==== SUPPLIED RECORDS

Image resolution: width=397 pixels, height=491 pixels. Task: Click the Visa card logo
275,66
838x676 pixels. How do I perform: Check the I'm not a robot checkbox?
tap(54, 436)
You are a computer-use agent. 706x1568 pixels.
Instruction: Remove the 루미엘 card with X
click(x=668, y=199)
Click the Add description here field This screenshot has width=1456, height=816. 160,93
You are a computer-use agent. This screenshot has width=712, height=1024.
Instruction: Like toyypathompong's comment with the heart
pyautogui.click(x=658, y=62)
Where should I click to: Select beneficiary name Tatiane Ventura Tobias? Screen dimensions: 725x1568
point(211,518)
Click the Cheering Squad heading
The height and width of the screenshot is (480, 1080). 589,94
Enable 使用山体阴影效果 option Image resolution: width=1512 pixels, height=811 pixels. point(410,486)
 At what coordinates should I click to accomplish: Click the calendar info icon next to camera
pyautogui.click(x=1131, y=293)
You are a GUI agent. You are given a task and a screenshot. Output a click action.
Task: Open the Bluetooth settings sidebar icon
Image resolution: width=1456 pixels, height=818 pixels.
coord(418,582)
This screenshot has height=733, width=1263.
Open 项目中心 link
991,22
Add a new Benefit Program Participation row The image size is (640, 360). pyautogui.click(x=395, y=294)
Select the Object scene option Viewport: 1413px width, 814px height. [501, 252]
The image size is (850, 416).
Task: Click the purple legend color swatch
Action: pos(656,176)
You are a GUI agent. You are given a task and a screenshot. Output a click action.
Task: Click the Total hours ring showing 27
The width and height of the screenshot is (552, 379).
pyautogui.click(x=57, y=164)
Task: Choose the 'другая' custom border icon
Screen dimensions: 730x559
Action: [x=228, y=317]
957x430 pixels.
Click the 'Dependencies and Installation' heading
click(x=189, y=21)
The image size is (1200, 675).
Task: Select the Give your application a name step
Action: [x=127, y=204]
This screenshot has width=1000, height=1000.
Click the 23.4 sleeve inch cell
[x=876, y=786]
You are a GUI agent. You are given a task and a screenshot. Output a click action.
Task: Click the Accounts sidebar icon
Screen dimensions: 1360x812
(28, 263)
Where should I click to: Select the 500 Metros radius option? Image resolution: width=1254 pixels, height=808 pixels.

========

*EXERCISE GOAL:* Count the lines in the data above that contain the string "This", matching case exactly, and give only the number.

*SOLUTION TO THE EXERCISE:* 4